In 2016 when I decided to teach my three-year-old son how to read, I went online and researched several methods of teaching a child to read early. I found a litany of expensive bulky books that rather confounded me (some with as much as over 300 pages). None detailed a simple straightforward path to achieving this goal.

So I decided to develop a method that will solve this challenge. My goal was to have a concise, sequential method that any literate adult can use to teach anyone how to read in record time.

I followed these steps in teaching my son and by the long (summer) break of 2017, at the age of four, he was already reading and understanding any text. When school resumed, he became the first and only pupil in his Pre-Primary class (Nursery 3) who knew how to read.

The teachers were astonished as he was already reading books above his grade level. They would sometimes take him to higher classes to read and explain texts that the pupils were finding challenging. This was phenomenal to them because prior to his reading ability, he was the least performing pupil in his class and was advised to repeat the play class before moving to nursery one, which I refused.

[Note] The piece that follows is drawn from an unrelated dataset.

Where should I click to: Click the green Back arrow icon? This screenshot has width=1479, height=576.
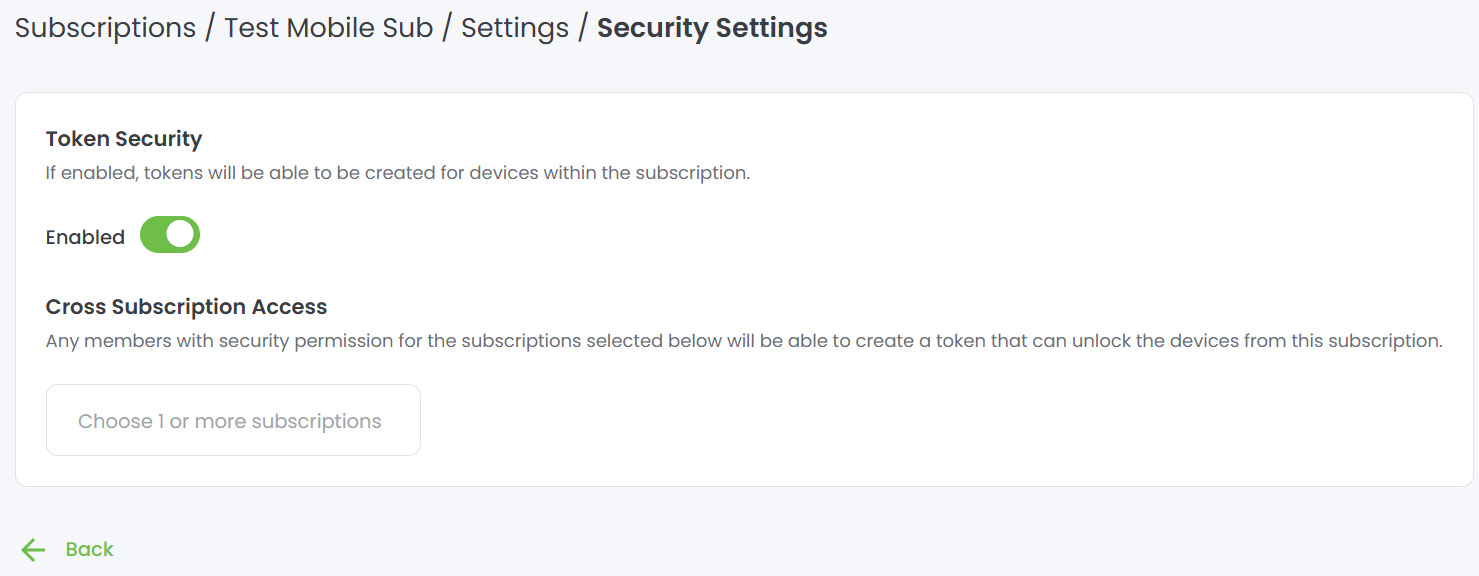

The head of the nursery school section called me and explained that as an early childhood educator with years of experience, he hasn’t gotten a result of advanced reading skills this early. We discussed, and he urged me to put pen to paper so that other children can benefit from it.

I hesitated because I wanted to get the same result again with other children to be sure it wasn’t a fluke. I have tried it again and again. It has worked perfectly well. With my daughter, I have seen the same results, but even earlier.

To date, no pupil in my son’s class matches his academic standing. This is as a result of his early reading ability which has grown to a senior secondary school level. He is now in Primary Two and has read most of the drama and prose texts I used to study for my West African senior secondary school examinations.

I am at present using the same method to assist several parents to teach their children, and the results are amazing.

The good thing about this method is that a parent (or teacher) spends only about 10 minutes or less (within the child’s attention span), at a time instructing the child. It doesn’t even have to be in a formal lesson setting. As a matter of fact, it works better informally.

This method relies on phonics but without all the drama that comes with the usual phonics programs. It engenders a deep level of phonemic awareness in the child that translates to early reading fluency.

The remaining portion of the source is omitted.